For decades, that handshake had seemed impossible.
Sixty-six years ago, in 1949, Chiang Kai-shek retreated to an island across the Taiwan Strait as Mao Zedong's forces took control of mainland China. Each man claimed to be the true leader of all of China. Each claimed the other was an illegal occupier. In the depths of the Cold War, the world lined up behind their favorite: the Eastern Bloc behind Mao and Beijing, the West behind Chiang and Taiwan.
Slowly, though, the enmity faded. Talk of war was heard less and less. Money became a common language.
First Taiwan got rich, in part by investing the wealth that Chiang's forces had carried with them on their retreat, becoming an industrial powerhouse that churned out cheap electronics. Then, after China opened its economy, Chinese factories became the place to go for cheap consumer goods. Eventually, Taiwanese investors poured billions of dollars into the mainland.
By then, Taiwan had become an international stepchild, a not-quite country abandoned by the United Nations and forced to compete in the Olympics as Chinese Taipei.
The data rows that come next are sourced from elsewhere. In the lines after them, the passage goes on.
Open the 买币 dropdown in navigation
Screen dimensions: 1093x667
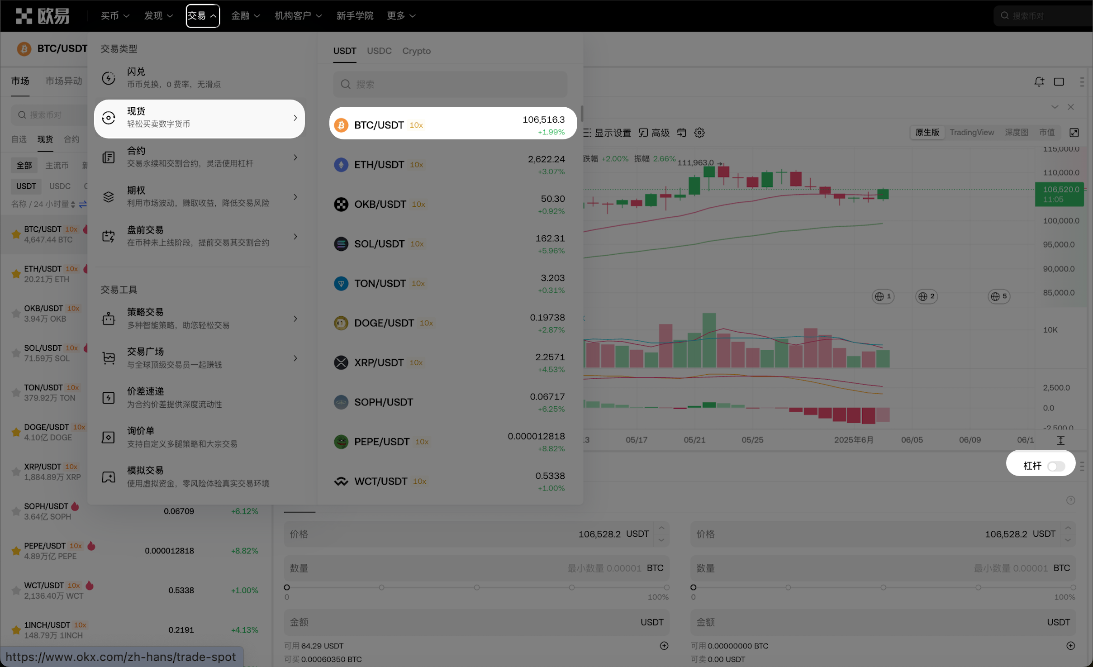point(114,16)
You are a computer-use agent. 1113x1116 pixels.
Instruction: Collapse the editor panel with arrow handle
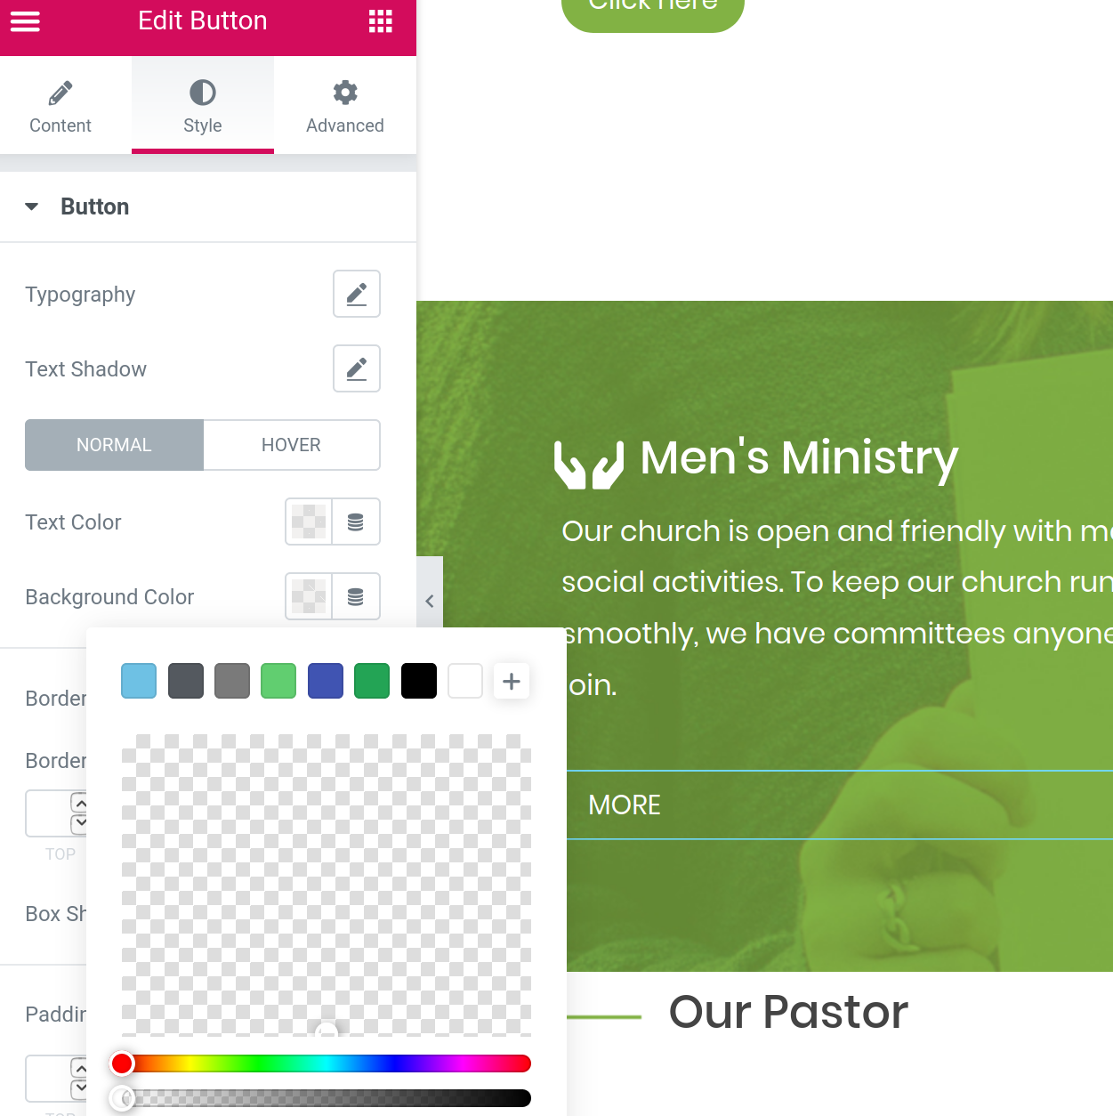(x=430, y=601)
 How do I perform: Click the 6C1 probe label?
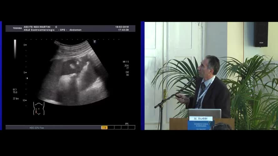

But if China became far more powerful, Taiwan wasn't just going to give up.
Bitterness, both sides saw, was not going to achieve very much.
Which is why at 3 p.m. Saturday, China's Xi Jinping and Taiwan's Ma Ying-jeou entered from either side of a ballroom at Singapore's Shangri-La Hotel, walked up to one another and shook hands.
They stood there long enough so each could try out a variety of smiles: effusive, diplomatic, maybe even coy. Stuttering shadows danced behind them as hundreds of cameras clicked on and on.
You could endlessly try to parse the moment. What did it mean that Ma kept up his brightest politician smile as Xi started to look bored? Why did Ma keep Xi's hand pulled so close?
But the men wanted no other news. Even the backdrop — a plain yellow wall — was selected to be neutral, neither the red of China nor the blue of Ma's Kuomintang party.
They made sure the handshake itself was the news. And it was.